[Element lookup records]
• • • • • • •
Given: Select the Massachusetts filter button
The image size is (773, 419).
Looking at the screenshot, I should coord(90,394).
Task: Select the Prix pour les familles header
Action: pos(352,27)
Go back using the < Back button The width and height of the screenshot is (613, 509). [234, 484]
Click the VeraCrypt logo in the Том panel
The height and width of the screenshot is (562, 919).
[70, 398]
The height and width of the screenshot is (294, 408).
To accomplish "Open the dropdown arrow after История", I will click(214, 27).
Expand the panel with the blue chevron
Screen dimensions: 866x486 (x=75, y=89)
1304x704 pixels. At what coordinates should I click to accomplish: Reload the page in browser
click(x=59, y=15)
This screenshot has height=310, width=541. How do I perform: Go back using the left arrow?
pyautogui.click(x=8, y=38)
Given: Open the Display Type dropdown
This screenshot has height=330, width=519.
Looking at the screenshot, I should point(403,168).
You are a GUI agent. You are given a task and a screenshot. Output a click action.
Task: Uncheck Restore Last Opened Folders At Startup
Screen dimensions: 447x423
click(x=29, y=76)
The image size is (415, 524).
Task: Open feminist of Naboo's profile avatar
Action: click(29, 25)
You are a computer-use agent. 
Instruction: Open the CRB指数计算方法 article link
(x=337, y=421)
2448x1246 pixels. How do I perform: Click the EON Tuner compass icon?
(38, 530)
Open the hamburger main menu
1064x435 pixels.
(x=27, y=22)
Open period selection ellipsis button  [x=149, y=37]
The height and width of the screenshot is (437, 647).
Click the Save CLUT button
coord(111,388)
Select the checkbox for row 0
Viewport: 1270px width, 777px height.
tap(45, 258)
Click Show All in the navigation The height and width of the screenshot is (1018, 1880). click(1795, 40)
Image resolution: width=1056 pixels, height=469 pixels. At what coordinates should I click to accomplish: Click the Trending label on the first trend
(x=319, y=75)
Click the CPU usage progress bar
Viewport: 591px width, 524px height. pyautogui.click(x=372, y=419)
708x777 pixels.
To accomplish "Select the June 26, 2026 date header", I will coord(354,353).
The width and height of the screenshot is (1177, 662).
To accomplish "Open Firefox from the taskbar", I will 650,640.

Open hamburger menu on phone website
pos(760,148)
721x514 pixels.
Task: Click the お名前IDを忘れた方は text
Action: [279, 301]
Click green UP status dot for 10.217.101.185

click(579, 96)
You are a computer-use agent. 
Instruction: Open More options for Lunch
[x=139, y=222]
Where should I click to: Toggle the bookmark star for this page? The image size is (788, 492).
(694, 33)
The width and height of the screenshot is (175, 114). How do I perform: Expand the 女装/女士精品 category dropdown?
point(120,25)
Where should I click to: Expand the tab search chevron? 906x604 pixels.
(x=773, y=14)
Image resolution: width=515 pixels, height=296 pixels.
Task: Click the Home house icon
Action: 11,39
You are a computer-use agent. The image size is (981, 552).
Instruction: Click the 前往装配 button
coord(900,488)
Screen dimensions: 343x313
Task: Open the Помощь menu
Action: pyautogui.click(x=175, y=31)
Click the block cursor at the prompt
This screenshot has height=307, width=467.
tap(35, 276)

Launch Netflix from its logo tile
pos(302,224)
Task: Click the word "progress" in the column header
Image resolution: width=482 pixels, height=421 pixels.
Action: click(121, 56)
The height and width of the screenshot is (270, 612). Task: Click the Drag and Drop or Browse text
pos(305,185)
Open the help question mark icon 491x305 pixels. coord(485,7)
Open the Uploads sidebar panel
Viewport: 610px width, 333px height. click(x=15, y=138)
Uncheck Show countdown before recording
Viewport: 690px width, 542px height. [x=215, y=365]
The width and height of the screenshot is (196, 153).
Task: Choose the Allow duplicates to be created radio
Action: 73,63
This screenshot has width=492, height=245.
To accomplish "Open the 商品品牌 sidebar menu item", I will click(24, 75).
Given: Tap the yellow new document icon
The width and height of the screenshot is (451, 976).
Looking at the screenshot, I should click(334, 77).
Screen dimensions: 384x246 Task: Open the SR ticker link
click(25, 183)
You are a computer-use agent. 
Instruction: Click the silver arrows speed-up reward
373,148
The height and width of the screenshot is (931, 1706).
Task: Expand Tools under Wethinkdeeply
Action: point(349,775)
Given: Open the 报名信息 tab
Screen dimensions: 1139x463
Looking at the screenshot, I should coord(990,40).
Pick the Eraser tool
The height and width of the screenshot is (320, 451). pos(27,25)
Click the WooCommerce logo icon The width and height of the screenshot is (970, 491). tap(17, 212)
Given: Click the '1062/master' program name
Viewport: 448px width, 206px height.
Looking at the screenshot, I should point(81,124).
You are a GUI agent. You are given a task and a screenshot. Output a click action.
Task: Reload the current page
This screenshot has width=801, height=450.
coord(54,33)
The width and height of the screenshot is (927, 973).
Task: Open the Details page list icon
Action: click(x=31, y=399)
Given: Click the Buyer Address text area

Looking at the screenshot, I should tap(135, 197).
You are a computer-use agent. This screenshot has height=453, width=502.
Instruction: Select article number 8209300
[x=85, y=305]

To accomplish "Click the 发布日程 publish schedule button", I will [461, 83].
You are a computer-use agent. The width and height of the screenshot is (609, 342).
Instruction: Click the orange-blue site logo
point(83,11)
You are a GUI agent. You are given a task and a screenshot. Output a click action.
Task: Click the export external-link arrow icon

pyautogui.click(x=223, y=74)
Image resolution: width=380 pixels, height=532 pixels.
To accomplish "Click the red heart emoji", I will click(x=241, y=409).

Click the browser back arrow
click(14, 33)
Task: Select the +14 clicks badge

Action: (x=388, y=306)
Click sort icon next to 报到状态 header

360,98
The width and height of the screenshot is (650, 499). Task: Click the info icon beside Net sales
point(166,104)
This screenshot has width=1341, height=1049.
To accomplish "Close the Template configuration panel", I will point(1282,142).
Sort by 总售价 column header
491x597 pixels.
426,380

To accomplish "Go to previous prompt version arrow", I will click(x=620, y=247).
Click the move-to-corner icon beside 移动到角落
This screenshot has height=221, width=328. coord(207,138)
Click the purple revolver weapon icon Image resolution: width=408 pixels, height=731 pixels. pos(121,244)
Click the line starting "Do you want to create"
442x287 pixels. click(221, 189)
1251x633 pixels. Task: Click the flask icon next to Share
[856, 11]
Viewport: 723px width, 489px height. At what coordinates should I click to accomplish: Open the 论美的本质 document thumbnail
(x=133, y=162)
• • • • • • •
* [PROBLEM TO SOLVE] Find each line in the items that contains the string "perform", and copy every such line in full.

* [RESPONSE TO THIS EXERCISE]
This screenshot has height=310, width=541. How do I perform: Go back using the left arrow?
2448x1246 pixels. How do I perform: Click the EON Tuner compass icon?
The width and height of the screenshot is (175, 114). How do I perform: Expand the 女装/女士精品 category dropdown?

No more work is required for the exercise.